Born in Poland, he moved to England with his parents and younger sister in 2009 and attended secondary school and a sixth form college in Shropshire before moving to Portsmouth for university.

“I was 14 when I left Poland and now I’m 21, England feels like home,” Mr Milewski said, adding that he only ever remembers hearing “a couple” of discriminatory comments before his attack.

“I wasn’t in England for the Brexit, I don’t really know what changed.
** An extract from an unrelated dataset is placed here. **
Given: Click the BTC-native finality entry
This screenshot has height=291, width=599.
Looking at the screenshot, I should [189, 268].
That was the first time I had been out since coming back from America.

“Most of the messages I got after the attack were from British friends saying they were sorry but there’s always going to be one or two people around who are mentally unwell.”

The attack has changed daily life for the student and his family, at least in the short term.
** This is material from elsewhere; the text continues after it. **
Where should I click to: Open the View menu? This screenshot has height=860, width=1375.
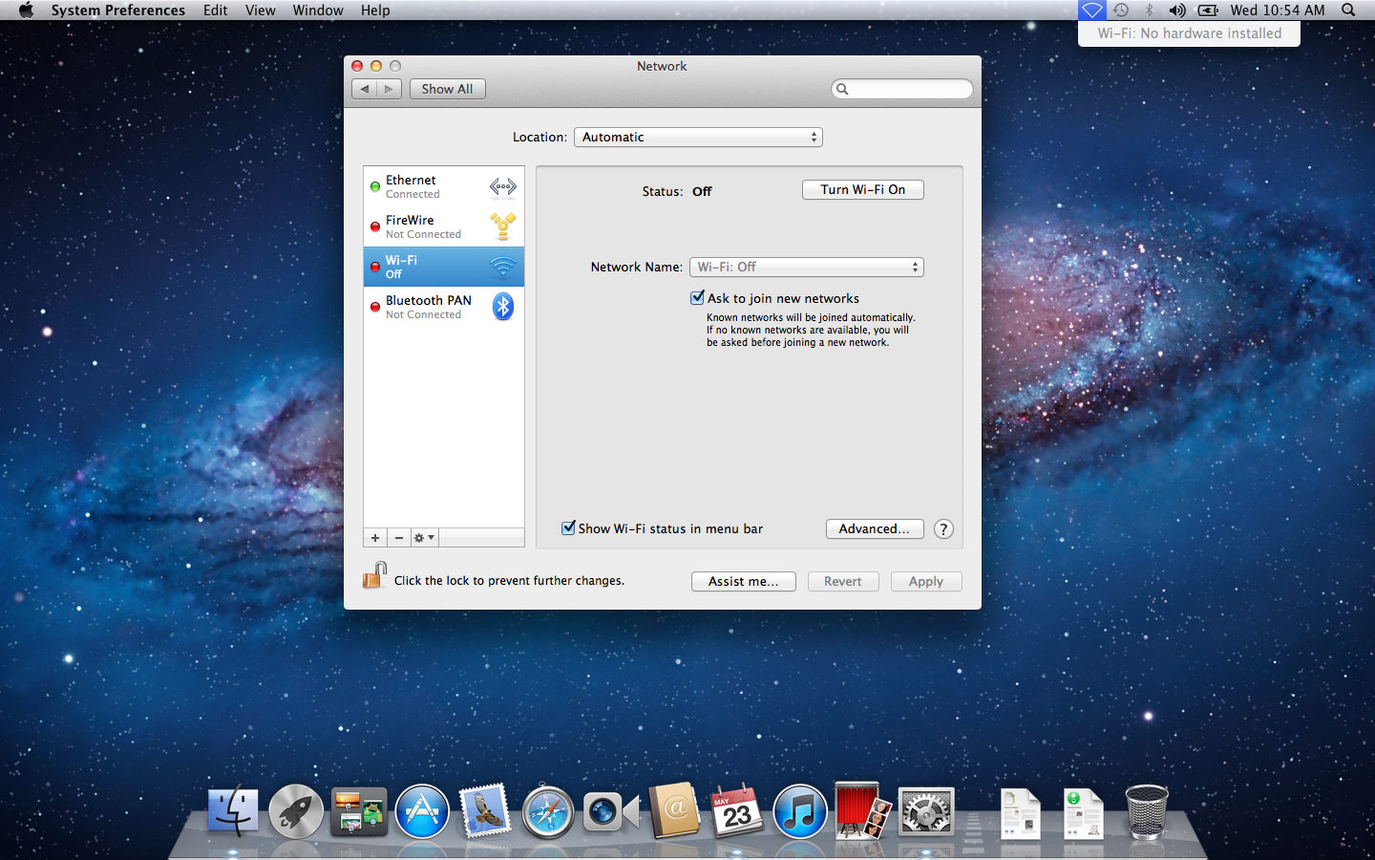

They are meeting with a psychologist recommended by the police, while Mr Milewski’s mother has taken time off work and is having difficulty sleeping.

Meanwhile, Mr Milewski has been left too afraid to walk around his own town after dark.

“Now there’s no way I would go out at night, not even to walk my dog,” he added. “If I had to go out I would go with a friend – there’s no chance I would go out on my own.”

As the latest attack in a string of suspected hate crimes in the wake of Britain’s vote to leave the European Union, the assault on Mr Milewski has made the news in Poland and sparked contact from its embassy in London.

Several reported attacks have targeted Polish people, including the killing of Arek Jozwik in Harlow, where residents staged a march waving Polish flags.

But just hours after the tribute, two Polish men were attacked outside a pub in the town, while another Polish man was beaten by a gang of teenagers in Leeds on 9 September.

The disturbing trend has sparked concern for Poland’s estimated 850,000 citizens living in the UK.

The President, Andrzej Duda, sent letters to the Archbishop of Canterbury and Catholic Archbishop of Westminster requesting “constructive efforts” to combat xenophobia earlier this month.

Raising concern over the potential for “lasting divisions between the Polish and British communities”, he wrote: “Only through mutual understanding and care for the fellow man can we rebuild a thriving and well-developing society.”

Floral tributes in a make-shift shrine to Arek Jozwik, who was killed in Harlow (AFP)

Poland’s foreign and home affairs ministers met Boris Johnson following the death of Mr Jozwik, with Theresa May phoning her counterpart to express “deep regret” over the attacks.

Consulate officials have “intervened” with British authorities following at least 15 reported xenophobic incidents in the UK, including arson, assault and intimidation.

Although no formal link has been established, hate crimes have markedly increased since the vote for Brexit, with the current number of reports 14 per cent higher than at this time last year.

In the week following the EU referendum in June, the number of reported incidents rose by 58 per cent.

Launching an appeal for witnesses to the attack on Mr Milewski, West Mercia Police said it was being treated as a racially aggravated hate crime.

DS Ian Rutherford, from Telford CID, said: “We are keen to speak to anyone who was in the area late last night, or in the early hours of Friday morning, who might be able to help us identify the offenders and the motivation for the assault.”

No arrests have been made. The offenders are described as three white men in their twenties, one of whom was around 6ft tall, slim, clean shaven and wearing a grey hooded top with grey tracksuit bottoms.

Anyone with information is asked to call West Mercia Police on 101 or contact Crimestoppers, anonymously, on 0800 555111 or via their website www.crimestoppers-uk.com quoting incident 26S of 16 September.